The agreement with JTL Corp. was signed by Chairman John T. Lupton, whose grandfather, also named John T. Lupton, together with two other Chattanooga, Tenn., businessmen--Benjamin Thomas and Joseph Whitehead--came up with the idea to bottle Coke. For the first 13 years after Coke was invented in 1886, it was sold only at the soda fountain.

In 1899, Lupton and the others purchased the national rights to sell Coca-Cola in bottles. Over the years, they sold territorial rights to other bottlers or to Coca-Cola Co., which purchased the last of those rights in the mid-1970s.

Emanuel Goldman, an analyst at Montgomery Securities in San Francisco, said the combined bottling operations will account for $2 billion, at wholesale, of all bottled and canned Coke sales.

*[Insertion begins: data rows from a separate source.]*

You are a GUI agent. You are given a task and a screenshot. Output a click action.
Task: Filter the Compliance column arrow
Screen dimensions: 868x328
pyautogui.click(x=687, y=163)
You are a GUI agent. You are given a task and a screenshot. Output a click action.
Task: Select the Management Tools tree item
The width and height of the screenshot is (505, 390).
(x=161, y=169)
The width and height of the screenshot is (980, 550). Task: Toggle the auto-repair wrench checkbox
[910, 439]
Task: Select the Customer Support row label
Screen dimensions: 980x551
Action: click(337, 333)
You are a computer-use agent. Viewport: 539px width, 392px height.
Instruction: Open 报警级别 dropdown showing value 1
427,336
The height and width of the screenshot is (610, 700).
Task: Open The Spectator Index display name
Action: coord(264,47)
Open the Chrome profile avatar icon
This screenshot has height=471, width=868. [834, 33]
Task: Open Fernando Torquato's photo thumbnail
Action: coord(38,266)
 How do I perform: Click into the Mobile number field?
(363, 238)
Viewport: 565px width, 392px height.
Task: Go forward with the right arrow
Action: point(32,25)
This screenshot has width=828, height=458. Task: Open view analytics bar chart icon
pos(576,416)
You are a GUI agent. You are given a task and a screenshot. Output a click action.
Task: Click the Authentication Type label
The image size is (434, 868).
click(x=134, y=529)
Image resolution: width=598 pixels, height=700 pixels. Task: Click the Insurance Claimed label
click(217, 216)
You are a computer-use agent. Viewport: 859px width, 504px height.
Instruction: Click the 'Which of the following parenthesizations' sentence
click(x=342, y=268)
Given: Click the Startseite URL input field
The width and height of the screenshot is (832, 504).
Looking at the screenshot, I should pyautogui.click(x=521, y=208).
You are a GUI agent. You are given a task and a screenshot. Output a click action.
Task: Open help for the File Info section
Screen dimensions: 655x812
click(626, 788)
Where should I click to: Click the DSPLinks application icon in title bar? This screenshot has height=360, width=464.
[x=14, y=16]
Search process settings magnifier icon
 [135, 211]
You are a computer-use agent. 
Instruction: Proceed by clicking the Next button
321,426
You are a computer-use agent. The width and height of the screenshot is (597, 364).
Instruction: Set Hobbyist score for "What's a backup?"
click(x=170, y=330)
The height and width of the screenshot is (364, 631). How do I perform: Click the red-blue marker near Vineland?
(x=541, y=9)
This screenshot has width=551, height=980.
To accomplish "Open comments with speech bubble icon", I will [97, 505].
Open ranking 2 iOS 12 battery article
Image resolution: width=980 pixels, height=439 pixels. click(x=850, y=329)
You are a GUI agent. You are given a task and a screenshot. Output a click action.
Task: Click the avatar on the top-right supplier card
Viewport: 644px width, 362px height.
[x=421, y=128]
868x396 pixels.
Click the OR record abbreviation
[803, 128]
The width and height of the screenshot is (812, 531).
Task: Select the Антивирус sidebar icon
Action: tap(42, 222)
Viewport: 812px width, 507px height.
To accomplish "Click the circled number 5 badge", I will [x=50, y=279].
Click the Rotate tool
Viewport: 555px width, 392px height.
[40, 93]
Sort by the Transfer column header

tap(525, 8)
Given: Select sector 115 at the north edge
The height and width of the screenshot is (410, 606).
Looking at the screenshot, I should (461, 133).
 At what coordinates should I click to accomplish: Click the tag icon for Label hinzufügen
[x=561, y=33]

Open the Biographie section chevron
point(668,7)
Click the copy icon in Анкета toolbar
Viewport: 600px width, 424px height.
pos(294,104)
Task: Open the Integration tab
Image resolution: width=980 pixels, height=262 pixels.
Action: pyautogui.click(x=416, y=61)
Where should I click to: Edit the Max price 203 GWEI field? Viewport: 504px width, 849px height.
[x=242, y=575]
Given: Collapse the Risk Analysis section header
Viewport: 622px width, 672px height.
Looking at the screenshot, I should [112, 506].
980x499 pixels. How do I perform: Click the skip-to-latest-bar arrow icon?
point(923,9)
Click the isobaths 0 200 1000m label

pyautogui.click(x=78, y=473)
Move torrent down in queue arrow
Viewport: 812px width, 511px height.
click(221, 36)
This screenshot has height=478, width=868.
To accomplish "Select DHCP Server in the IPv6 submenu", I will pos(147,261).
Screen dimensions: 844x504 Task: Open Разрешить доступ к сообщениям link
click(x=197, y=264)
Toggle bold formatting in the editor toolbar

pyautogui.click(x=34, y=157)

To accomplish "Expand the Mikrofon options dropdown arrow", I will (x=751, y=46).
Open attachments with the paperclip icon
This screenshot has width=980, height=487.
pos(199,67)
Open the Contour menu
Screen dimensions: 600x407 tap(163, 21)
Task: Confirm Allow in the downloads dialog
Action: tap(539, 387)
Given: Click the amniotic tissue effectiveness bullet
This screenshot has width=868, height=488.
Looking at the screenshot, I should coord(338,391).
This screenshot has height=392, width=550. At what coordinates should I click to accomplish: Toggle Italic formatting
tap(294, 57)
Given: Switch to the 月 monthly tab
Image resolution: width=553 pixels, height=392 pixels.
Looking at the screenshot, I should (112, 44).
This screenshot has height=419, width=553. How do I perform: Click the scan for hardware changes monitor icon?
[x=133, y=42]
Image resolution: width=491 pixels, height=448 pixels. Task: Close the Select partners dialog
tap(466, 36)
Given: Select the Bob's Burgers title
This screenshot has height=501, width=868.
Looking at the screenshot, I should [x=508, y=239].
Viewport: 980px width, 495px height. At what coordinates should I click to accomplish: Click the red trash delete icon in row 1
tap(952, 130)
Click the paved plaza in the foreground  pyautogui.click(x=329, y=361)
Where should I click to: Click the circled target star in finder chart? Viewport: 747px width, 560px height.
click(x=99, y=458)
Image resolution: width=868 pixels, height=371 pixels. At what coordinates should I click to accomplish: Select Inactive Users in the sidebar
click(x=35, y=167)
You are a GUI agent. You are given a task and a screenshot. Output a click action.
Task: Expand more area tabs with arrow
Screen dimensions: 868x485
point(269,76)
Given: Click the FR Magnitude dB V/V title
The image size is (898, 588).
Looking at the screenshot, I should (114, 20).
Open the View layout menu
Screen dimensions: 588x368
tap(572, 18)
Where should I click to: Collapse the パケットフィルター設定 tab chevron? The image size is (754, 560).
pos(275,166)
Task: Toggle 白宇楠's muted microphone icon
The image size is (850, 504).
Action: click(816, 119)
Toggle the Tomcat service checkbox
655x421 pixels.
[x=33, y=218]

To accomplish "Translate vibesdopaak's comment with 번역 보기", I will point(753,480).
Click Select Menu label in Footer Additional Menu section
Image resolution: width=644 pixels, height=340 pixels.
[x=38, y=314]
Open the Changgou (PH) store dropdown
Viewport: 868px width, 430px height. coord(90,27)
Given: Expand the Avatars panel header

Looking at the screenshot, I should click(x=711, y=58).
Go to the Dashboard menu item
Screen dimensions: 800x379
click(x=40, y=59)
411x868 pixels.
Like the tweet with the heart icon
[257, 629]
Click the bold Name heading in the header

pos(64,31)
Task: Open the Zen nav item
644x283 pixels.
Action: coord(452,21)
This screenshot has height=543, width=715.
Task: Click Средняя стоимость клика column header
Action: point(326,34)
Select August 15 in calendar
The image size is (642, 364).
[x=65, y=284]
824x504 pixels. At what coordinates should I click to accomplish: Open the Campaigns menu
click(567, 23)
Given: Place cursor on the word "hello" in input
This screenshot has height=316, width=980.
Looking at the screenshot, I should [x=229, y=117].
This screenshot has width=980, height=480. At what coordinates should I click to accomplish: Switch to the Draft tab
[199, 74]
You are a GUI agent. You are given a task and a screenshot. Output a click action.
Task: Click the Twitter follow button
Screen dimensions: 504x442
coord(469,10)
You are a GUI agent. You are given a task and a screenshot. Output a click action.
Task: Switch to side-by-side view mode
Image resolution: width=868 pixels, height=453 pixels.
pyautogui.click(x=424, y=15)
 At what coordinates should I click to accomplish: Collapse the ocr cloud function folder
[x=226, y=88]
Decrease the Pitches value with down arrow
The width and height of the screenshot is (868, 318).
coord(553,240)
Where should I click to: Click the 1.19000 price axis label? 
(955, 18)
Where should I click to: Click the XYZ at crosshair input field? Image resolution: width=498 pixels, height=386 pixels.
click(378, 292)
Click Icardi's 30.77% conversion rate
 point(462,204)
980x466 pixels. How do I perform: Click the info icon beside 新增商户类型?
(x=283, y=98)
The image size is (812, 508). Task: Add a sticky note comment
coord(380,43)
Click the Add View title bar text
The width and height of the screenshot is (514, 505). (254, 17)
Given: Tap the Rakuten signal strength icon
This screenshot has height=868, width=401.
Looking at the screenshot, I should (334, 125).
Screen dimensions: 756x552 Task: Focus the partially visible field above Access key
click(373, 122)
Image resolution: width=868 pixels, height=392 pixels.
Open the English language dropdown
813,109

Coke and Chattanooga-based JTL had been talking about a possible combination. They had reached a preliminary agreement on a merger in January, but the deal fell through.

Reopened Discussions

“After the recent talks with the Coca-Cola Co. about merging our respective Coca-Cola bottling properties were discontinued,” he said, “members of the Lupton family considered a number of alternatives and decided that the sale of our bottling interests in the Coca-Cola Co. best accomplished our objectives. We asked that discussions be reopened and are pleased that this letter of intent is the result.”

Meanwhile, Coca-Cola agreed to acquire Beatrice’s bottling operations, which includes plants in Los Angeles and San Diego, for $1 billion.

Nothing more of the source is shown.